» Given data
· · · ·

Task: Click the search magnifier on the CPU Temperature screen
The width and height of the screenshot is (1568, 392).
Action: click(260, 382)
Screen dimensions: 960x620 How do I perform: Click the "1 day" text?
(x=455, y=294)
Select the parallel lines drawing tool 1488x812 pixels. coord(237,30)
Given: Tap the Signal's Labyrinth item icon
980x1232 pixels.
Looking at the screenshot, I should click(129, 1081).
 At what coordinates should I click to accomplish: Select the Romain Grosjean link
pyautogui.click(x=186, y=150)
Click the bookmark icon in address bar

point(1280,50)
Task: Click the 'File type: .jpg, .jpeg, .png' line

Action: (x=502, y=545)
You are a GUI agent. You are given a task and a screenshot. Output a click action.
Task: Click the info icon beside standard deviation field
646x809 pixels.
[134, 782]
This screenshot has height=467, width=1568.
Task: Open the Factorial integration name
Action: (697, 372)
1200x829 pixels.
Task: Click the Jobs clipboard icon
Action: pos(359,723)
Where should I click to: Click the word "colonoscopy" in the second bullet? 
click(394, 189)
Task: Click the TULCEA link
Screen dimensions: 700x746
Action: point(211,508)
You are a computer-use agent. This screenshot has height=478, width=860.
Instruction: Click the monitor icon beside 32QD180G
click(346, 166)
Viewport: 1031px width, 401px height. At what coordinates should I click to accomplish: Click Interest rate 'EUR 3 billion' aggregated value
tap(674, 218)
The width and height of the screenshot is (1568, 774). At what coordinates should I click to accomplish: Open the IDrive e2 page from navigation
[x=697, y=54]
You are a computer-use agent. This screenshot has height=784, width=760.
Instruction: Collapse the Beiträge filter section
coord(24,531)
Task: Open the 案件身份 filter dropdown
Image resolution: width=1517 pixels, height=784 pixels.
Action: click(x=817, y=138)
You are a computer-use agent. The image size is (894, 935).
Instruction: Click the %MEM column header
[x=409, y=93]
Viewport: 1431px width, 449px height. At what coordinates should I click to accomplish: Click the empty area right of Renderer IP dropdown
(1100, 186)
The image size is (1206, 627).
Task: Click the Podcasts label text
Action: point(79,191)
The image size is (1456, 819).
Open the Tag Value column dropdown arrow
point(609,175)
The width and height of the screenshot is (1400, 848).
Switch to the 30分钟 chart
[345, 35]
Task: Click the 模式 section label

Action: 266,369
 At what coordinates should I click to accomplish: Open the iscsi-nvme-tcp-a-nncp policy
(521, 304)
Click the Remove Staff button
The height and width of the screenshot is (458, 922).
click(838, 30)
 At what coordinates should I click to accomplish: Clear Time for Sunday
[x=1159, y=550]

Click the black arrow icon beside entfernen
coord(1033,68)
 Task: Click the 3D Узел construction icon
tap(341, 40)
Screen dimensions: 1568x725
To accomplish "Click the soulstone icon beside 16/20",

· · · ·

» What you will do
Rewrite the listing with every "Instruction" swapped for "Goal", leaving everything else unchanged.

» Solution for this problem
Task: Click the search magnifier on the CPU Temperature screen
The width and height of the screenshot is (1568, 392).
Action: click(260, 382)
Screen dimensions: 960x620 How do I perform: Click the "1 day" text?
(x=455, y=294)
Select the parallel lines drawing tool 1488x812 pixels. coord(237,30)
Given: Tap the Signal's Labyrinth item icon
980x1232 pixels.
Looking at the screenshot, I should click(129, 1081).
 At what coordinates should I click to accomplish: Select the Romain Grosjean link
pyautogui.click(x=186, y=150)
Click the bookmark icon in address bar

point(1280,50)
Task: Click the 'File type: .jpg, .jpeg, .png' line

Action: (x=502, y=545)
You are a GUI agent. You are given a task and a screenshot. Output a click action.
Task: Click the info icon beside standard deviation field
646x809 pixels.
[134, 782]
This screenshot has height=467, width=1568.
Task: Open the Factorial integration name
Action: (697, 372)
1200x829 pixels.
Task: Click the Jobs clipboard icon
Action: pos(359,723)
Where should I click to: Click the word "colonoscopy" in the second bullet? 
click(394, 189)
Task: Click the TULCEA link
Screen dimensions: 700x746
Action: point(211,508)
You are a computer-use agent. This screenshot has height=478, width=860.
Goal: Click the monitor icon beside 32QD180G
click(346, 166)
Viewport: 1031px width, 401px height. At what coordinates should I click to accomplish: Click Interest rate 'EUR 3 billion' aggregated value
tap(674, 218)
The width and height of the screenshot is (1568, 774). At what coordinates should I click to accomplish: Open the IDrive e2 page from navigation
[x=697, y=54]
You are a computer-use agent. This screenshot has height=784, width=760.
Goal: Collapse the Beiträge filter section
coord(24,531)
Task: Open the 案件身份 filter dropdown
Image resolution: width=1517 pixels, height=784 pixels.
Action: click(x=817, y=138)
You are a computer-use agent. The image size is (894, 935).
Goal: Click the %MEM column header
[x=409, y=93]
Viewport: 1431px width, 449px height. At what coordinates should I click to accomplish: Click the empty area right of Renderer IP dropdown
(1100, 186)
The image size is (1206, 627).
Task: Click the Podcasts label text
Action: point(79,191)
The image size is (1456, 819).
Open the Tag Value column dropdown arrow
point(609,175)
The width and height of the screenshot is (1400, 848).
Switch to the 30分钟 chart
[345, 35]
Task: Click the 模式 section label

Action: 266,369
 At what coordinates should I click to accomplish: Open the iscsi-nvme-tcp-a-nncp policy
(521, 304)
Click the Remove Staff button
The height and width of the screenshot is (458, 922).
click(838, 30)
 At what coordinates should I click to accomplish: Clear Time for Sunday
[x=1159, y=550]

Click the black arrow icon beside entfernen
coord(1033,68)
 Task: Click the 3D Узел construction icon
tap(341, 40)
Screen dimensions: 1568x725
To accomplish "Click the soulstone icon beside 16/20",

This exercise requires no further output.